A questão jurídica central debatida consiste em determinar o marco inicial do prazo prescricional para o ajuizamento de ação indenizatória por danos decorrentes de impacto ambiental causado por empreendimento hidrelétrico, especificamente se tal marco seria a data do ajuizamento de Ação Civil Pública correlata ou a data em que os lesados tiveram ciência concreta do dano sofrido. Discute-se, ainda, se a pretensão indenizatória de natureza pessoal e patrimonial pode ser equiparada às ações de reparação de dano ambiental puro, tidas pela jurisprudência do STJ como imprescritíveis.

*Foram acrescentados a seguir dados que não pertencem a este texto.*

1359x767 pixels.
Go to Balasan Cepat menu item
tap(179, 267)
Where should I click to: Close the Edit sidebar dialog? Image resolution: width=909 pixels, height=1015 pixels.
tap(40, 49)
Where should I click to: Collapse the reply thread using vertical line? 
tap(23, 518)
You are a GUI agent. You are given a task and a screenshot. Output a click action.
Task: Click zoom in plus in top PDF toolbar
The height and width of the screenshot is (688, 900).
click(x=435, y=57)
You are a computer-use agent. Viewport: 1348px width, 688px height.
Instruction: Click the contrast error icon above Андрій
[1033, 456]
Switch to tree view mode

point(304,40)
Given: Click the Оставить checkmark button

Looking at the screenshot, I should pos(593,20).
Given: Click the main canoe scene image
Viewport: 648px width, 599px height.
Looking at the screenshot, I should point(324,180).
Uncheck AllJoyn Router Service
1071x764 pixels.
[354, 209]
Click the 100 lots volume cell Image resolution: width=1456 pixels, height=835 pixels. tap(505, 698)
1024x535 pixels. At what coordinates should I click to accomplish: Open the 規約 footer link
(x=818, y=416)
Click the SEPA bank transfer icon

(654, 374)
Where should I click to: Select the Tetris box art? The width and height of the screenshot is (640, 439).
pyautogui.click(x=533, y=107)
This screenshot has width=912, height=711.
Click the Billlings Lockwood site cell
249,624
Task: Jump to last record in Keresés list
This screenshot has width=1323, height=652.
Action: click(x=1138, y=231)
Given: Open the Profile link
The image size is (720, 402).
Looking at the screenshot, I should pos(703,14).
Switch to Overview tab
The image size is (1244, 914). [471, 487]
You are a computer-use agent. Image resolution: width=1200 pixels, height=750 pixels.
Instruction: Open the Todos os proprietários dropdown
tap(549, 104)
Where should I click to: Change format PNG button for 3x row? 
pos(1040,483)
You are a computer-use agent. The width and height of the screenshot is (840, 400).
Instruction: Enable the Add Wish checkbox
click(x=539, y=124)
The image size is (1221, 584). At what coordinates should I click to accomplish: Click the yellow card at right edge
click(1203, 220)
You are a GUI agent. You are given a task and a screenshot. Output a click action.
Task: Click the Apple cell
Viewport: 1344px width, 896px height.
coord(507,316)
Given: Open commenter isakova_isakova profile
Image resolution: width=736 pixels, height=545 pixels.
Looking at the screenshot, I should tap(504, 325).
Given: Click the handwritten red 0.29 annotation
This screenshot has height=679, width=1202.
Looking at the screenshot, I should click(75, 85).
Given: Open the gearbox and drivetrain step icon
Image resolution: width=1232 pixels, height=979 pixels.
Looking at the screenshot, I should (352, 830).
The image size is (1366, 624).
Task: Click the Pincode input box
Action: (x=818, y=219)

O STJ manteve o entendimento do Tribunal de Justiça do Tocantins, reconhecendo a prescrição da pretensão indenizatória dos autores, por aplicação do art. 206, §3º, V, do Código Civil, com prazo trienal contado a partir de 2008, ano em que a seca dos córregos foi constatada e documentada. A Corte afastou a tese de que o prazo prescricional somente teria início com o ajuizamento da Ação Civil Pública em 2009, reafirmando que o marco é a data em que o lesado tomou ciência do dano e de sua autoria. Por não se tratar de ação de reparação de dano ambiental difuso, mas de pretensão de cunho exclusivamente patrimonial e pessoal, a imprescritibilidade reconhecida pelo STJ para danos ambientais coletivos não se aplica ao caso.